Certainly, we can all press for them to get the same kind of attention that, albeit inconsistently and often insufficiently, is being given to NHS staff, especially in acute hospitals. Their alarm and anger that they are not receiving sufficient PPE is more than understandable, when the guidance is clear that it is necessary in environments with very vulnerable or infected people. Their sense that they are being forgotten is only intensified by the fact that the death rate in care homes and the community has not been given the profile that hospital-based deaths receive. The painful reality that they face, the suffering and death they are close to, and the distress of relatives, frequently unable to visit, is hard to imagine. The fact that this is happening to people they know well – many carers describing those in their care as family – has hardly been mentioned. These omissions need correction.
Would it help to include them in the Thursday ‘clap’, urgently get PPE to their workplaces, make the death rate explicit publicly? To a degree. The truth is, however, rather more troubling. We are looking through a door we seldom voluntarily open. As a society, we have apparently been comfortable to leave droves of vulnerable, disabled or old and frail people without the support they need for some time. The resources made available to local authorities to fund social care have been savagely reduced since ‘austerity’ began. The threshold for getting help has consequently risen to an indefensible level. Those who do receive care in the community are frequently served by unsupported people, on zero hours contracts, on the minimum wage, making fleeting contact as they struggle to fulfil their duties, earn their crusts. The conditions residential care staff work in are often scarcely better: the general quality of care offered is, in the circumstances, remarkable. The lack of adequate funding has led to the bankruptcy and closure of many care homes, with consequent severe disruption to the care of extremely vulnerable people. The very fact that most of social care has been ‘outsourced’, ‘contracted out’ at unrealistically low prices, to organisations anxiously, naively or grimly looking for survival or profit, says a lot about our attitudes. How can all this be?
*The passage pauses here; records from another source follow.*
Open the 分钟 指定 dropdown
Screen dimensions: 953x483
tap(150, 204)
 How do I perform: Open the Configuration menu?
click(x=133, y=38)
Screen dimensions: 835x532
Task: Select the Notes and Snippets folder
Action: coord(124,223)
At some level, we all want to put the kind of vulnerability that is permanent, or untreatable, out of our minds. We can care desperately about our NHS when it is a service that cures, at least most of the time, or makes heroic attempts to do so, even when it fails. But severe disability, physical or mental, is a different matter. Even more so, vulnerable, physically or mentally fragile, or frankly dementing, ageing and the inexorable journey towards death. These conditions confront us with the reality of our vulnerability, our dependency and mortality, and we don’t like it. Those who suffer such challenges, and those who work with them, are constant reminders of truths we very much want to go away, but, of course, won’t.
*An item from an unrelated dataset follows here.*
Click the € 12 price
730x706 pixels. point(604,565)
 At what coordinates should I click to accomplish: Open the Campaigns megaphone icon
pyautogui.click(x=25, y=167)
However much (very welcome) charitable activity goes on to support social care services in our communities, this doesn’t even begin to mitigate the effects of our general denial, even denigration, of the needs they respond to. Much as it is largely unconscious, this turning of a blind eye, this distaste, infects our feelings about the staff involved, how much we value them, how much we recognise and care about the work they do.
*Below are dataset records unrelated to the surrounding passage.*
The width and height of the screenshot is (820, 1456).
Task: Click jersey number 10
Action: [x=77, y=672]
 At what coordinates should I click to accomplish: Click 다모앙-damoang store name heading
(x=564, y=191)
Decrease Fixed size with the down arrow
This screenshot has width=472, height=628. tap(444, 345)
So, to feel sympathy and agitate for PPE or the like when we witness despairing care home managers appearing on the TV, angry about a sense of neglect and being unvalued, is not enough. We need, as a society, to grow up, squarely face unpalatable truths about being human, understand and value what is really involved in working with vulnerability and mortality. Covid-19 is confronting us all with these hard truths. Many are encouraged by the increase in fellow-feeling, in the valuing of, especially the NHS, as the drama unfolds. But unless we can move beyond our deeply held preference to think about effective protection and cure, to face the darker facts of our vulnerability, not much good will happen in social care. Thinking about protective equipment for carers is the easy bit because it is tangible and limited. If society is serious about radically improving social care, we need to embrace the need for skilled, and yes, loving, care for people who will not recover, but still have lives to lead. We need to work hard to keep the door into that world open. Thankfully, many in the sector, despite our neglect, offer wonderful care: they need us to recognise and value it properly. We can only hope that our re-awakened fellow feeling extends to facing up to our fragile mortality and, in turn, the needs, and worth, of the chronically, or terminally, vulnerable and those who care for them.